Louis straightened up and shook his head. "Not much left here. Somebody must have put up a fight."
"There's plenty for us, I think. Hate to be the next guy through here, though," Francis replied.
"I've found enough to keep the rifle running for a little while," Zoey said, as she emerged from one of the back rooms. "Lots of people out of town hunted. We'll be able to pick up rifle and shotgun shells in some of the houses."
"If we've got time to search, that is." Francis seemed doubtful. "We can't go door to door."
Their talk was interrupted by a thump and a noise of scurrying from the street. Bill crouched down and cautiously checked outside. He backed away slowly and turned to address the other three.
"Lock and load. I think we've got company."
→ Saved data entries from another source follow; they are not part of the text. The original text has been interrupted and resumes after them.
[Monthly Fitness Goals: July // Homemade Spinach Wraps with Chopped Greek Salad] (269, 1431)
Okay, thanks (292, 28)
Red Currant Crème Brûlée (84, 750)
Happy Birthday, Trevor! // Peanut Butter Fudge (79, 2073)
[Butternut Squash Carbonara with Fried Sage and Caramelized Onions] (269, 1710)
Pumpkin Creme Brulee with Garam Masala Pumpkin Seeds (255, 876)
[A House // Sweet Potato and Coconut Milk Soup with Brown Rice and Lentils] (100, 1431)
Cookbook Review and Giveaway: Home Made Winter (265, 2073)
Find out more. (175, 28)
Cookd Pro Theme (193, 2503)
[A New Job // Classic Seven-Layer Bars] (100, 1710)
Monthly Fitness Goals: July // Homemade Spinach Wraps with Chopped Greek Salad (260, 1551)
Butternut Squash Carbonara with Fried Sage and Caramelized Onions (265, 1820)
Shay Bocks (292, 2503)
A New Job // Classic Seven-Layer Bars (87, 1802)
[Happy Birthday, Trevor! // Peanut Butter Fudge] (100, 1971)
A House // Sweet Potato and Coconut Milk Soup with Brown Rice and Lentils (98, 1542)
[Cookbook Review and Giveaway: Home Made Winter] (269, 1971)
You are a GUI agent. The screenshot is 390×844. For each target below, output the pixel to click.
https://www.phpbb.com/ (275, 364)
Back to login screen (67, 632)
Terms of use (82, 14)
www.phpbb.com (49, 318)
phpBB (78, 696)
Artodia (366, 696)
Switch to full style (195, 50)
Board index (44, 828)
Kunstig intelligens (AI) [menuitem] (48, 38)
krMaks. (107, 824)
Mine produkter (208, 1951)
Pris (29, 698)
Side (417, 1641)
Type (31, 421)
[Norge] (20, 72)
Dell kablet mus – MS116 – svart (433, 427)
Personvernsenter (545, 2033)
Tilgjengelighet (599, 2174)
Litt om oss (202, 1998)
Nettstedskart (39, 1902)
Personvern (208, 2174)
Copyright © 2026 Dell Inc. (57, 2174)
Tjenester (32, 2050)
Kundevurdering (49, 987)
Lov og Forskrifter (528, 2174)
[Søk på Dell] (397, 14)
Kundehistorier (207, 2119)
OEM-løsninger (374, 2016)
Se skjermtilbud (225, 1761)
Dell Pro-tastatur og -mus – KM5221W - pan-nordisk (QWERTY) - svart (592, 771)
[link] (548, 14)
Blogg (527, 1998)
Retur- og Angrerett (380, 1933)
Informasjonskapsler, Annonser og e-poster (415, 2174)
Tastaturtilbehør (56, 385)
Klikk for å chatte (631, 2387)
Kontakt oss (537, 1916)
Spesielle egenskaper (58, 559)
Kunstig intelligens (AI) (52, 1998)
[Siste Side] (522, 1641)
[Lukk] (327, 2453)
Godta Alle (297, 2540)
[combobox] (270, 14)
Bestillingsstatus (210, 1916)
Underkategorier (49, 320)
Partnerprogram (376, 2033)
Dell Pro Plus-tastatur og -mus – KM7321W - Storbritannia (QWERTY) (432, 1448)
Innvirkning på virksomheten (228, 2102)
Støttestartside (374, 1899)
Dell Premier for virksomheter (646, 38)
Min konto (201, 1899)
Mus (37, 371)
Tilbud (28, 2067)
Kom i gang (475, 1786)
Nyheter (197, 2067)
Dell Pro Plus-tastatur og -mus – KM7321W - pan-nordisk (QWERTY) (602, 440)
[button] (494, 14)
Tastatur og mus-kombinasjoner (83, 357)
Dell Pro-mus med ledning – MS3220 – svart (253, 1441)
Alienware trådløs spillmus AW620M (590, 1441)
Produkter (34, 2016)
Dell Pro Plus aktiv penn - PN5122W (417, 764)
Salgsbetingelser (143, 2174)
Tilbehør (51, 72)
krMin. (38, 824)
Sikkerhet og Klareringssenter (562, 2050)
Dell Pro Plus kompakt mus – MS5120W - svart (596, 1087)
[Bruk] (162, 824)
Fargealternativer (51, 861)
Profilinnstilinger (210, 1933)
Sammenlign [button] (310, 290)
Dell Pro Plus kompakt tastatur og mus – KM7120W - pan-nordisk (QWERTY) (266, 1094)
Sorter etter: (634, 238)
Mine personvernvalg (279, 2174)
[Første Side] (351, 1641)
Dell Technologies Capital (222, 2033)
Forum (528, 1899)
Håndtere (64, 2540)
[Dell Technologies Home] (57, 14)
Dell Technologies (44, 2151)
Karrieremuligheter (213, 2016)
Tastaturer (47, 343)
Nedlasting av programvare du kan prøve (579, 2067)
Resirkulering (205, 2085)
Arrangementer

A hunter growled, close. Bill stayed low and moved back into the shop. The other three covered the entrance and windows, which were open and unprotected, since the bars had been torn off by someone or something.
There was a momentary standoff. The hunter was somewhere near the front of the shop, growling now and again. The four tried to stay low and sneak peeks at where it might be.
Zoey quickly lost patience with this tactic.
"Oh, screw this."
Francis, the nearest to her, turned in alarm but was too late to speak to her or restrain her. Zoey suddenly jumped to her feet and shouted in the direction of the Hunter noises.
"Boo!"
She ducked again at once, but the Hunter was already in the air. It landed just short, on the countertop in front of her. She jumped up again and jabbed with the rifle, instinctively, warding off the Hunter. It snarled, but before it could do anything else, she fired several shots into its head and upper body at point-blank range. The last of these caught it square in the forehead, sending its body flying end over end to smash against the inside of the shop door.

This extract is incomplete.